• Activity
Would you please repeat exactly the entries below, starting at the line with "Click Simon Cadwell's cactus avatar" and ending at the line with "You are a GUI", and nothing outside that range? Leave out the pictures.

++++ Data listing

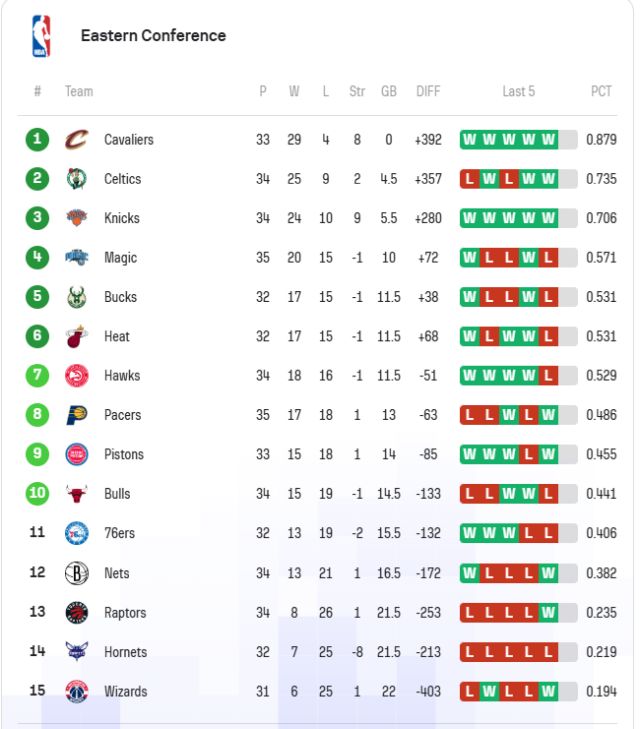This screenshot has width=640, height=729.
Task: Sort standings by PCT column header
Action: (x=601, y=91)
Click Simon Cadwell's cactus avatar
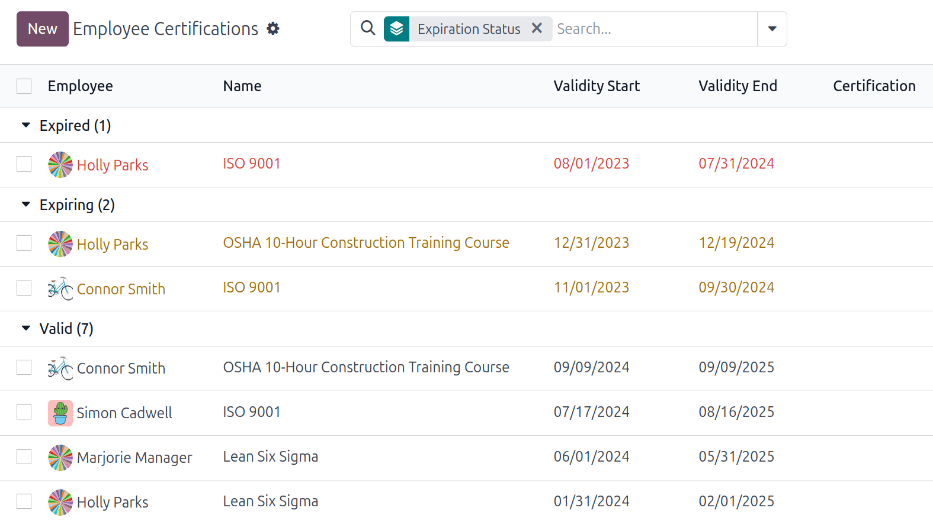Viewport: 933px width, 522px height. [x=60, y=413]
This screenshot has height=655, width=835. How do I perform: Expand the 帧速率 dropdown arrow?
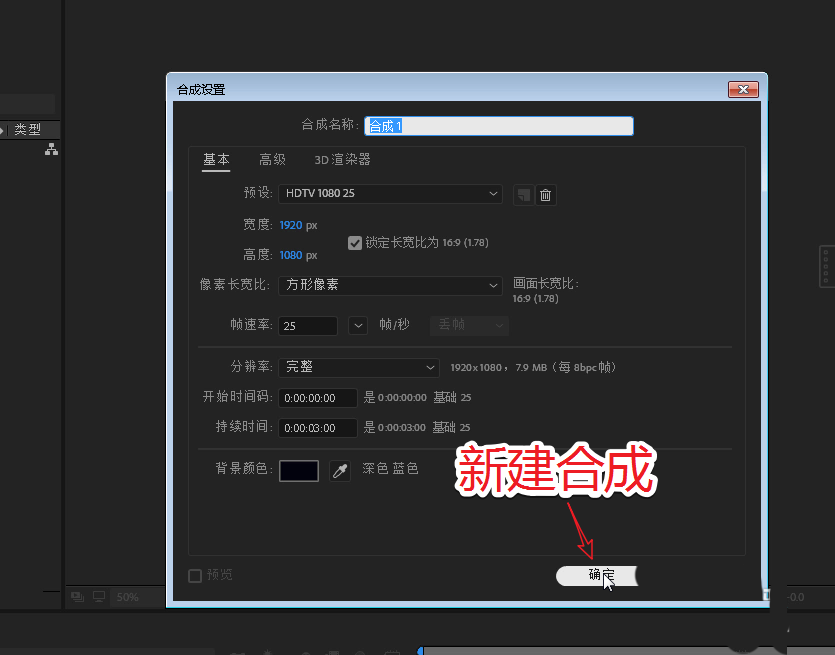[358, 325]

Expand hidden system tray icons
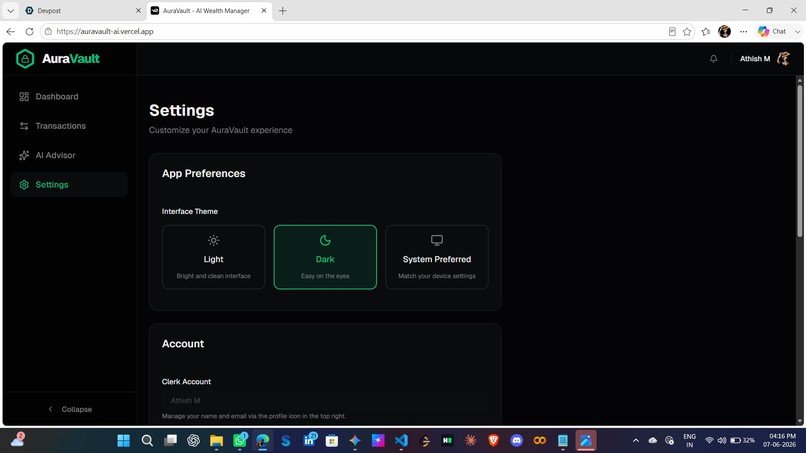635,441
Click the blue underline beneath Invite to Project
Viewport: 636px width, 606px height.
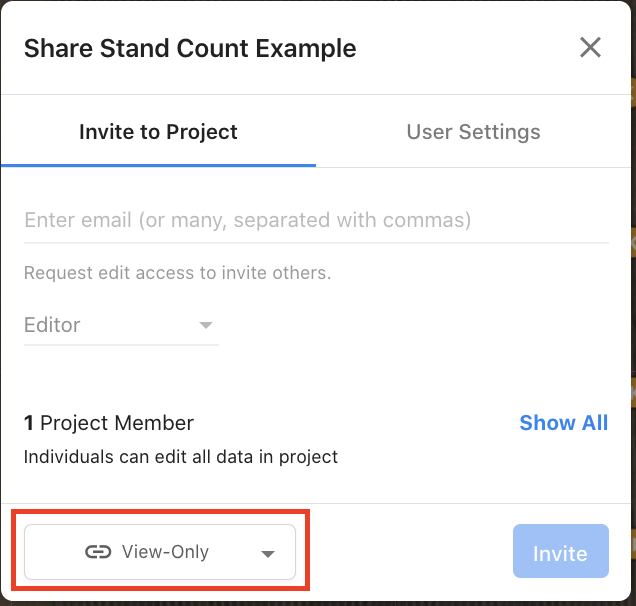158,165
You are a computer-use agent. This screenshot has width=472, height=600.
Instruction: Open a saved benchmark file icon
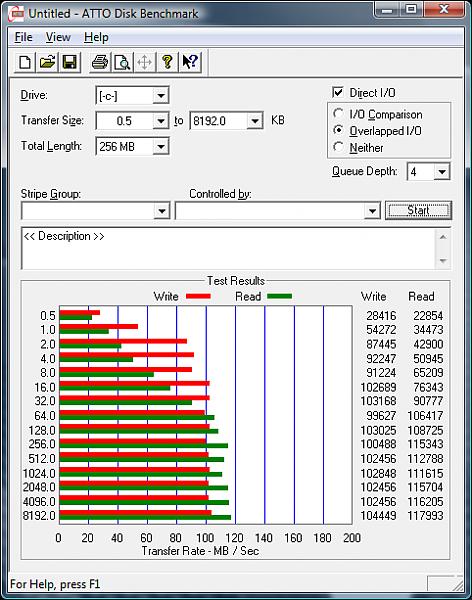pyautogui.click(x=47, y=62)
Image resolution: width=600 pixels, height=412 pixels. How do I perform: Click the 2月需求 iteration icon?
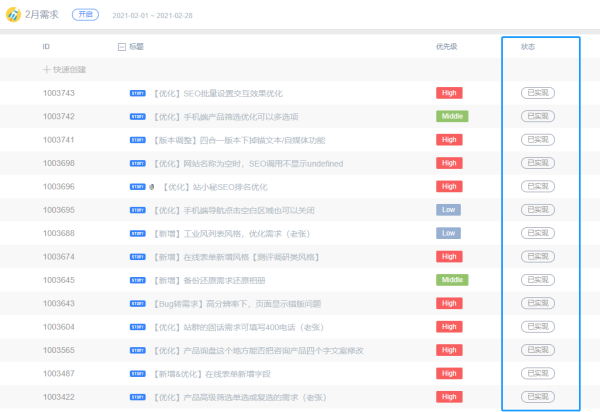point(12,16)
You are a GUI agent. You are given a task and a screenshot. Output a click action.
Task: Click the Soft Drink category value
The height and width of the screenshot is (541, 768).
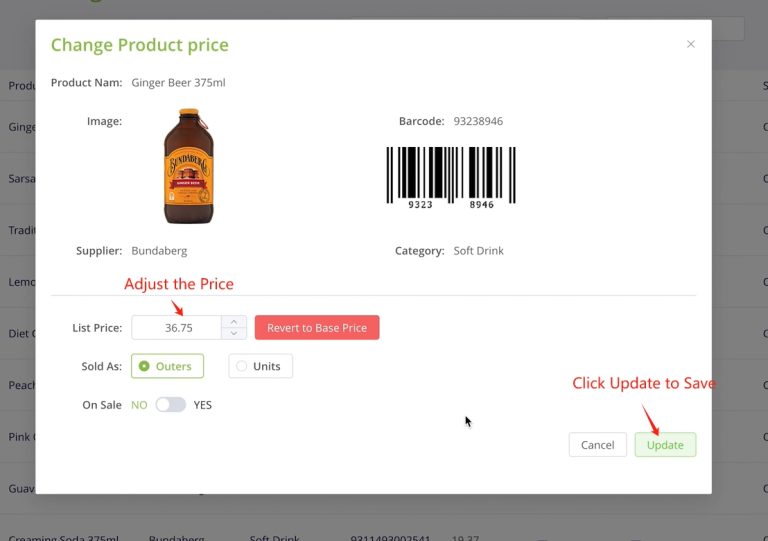(x=478, y=251)
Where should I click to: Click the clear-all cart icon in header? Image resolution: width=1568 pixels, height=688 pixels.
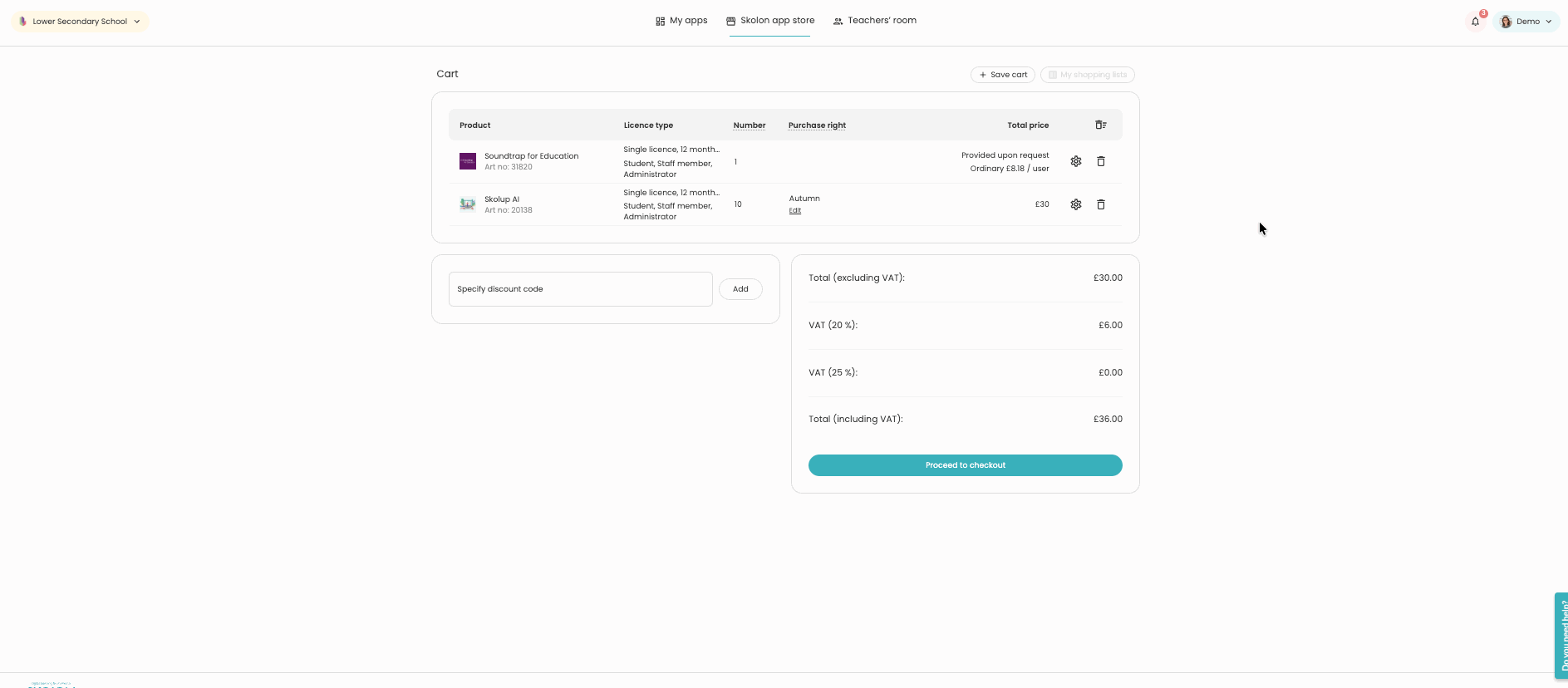(1100, 125)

++++++++

• Solved exercise
Click Simon Cadwell's cactus avatar
Viewport: 933px width, 522px height. [x=60, y=413]
This screenshot has height=655, width=835. How do I perform: Expand the 帧速率 dropdown arrow?
[358, 325]

Expand hidden system tray icons
635,441
Click the blue underline beneath Invite to Project
Viewport: 636px width, 606px height.
158,165
You are a computer-use agent. This screenshot has width=472, height=600.
Instruction: Open a saved benchmark file icon
pyautogui.click(x=47, y=62)
Image resolution: width=600 pixels, height=412 pixels. How do I perform: Click the 2月需求 iteration icon?
point(12,16)
You are a GUI agent. You are given a task and a screenshot. Output a click action.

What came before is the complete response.